* _CHALLENGE_: Rewrite the entries below as a numbered list with no blank lines, and leave the pictures out.

* _INPUT_:
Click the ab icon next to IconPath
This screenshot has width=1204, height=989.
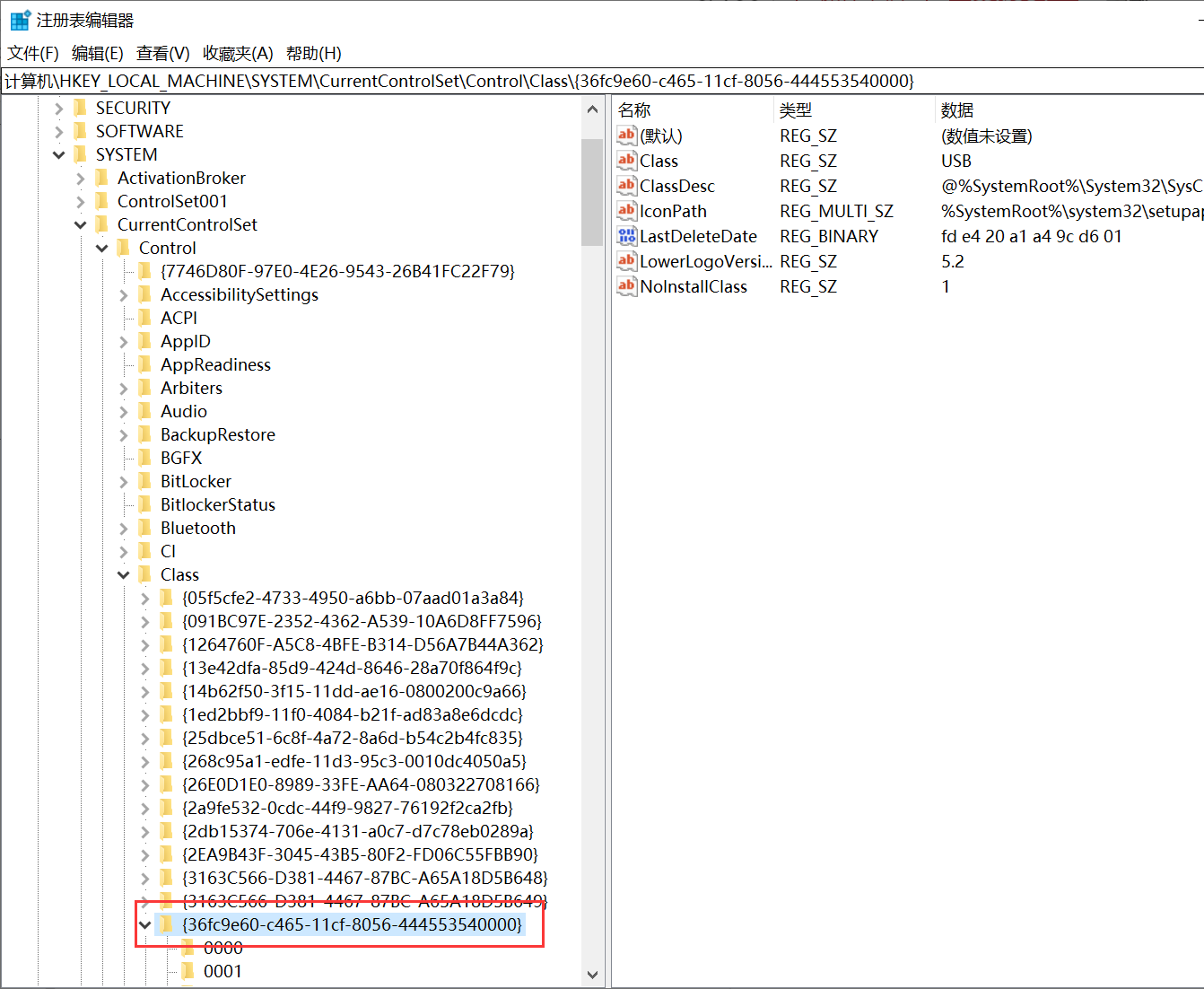click(626, 211)
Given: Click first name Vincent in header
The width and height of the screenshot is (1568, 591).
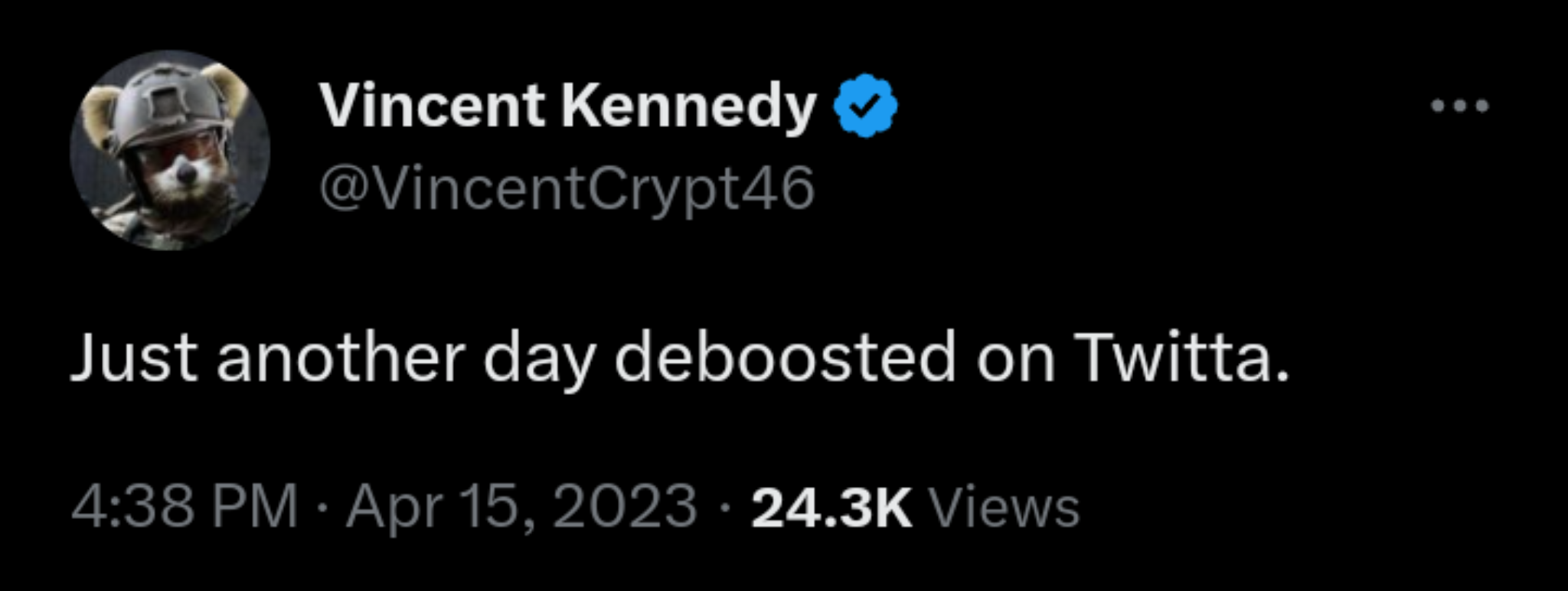Looking at the screenshot, I should coord(433,106).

* _COMPLETE OUTPUT_:
1. Click the ab icon next to IconPath
2. This screenshot has width=1204, height=989.
3. click(626, 211)
4. Given: Click first name Vincent in header
5. The width and height of the screenshot is (1568, 591).
6. Looking at the screenshot, I should coord(433,106).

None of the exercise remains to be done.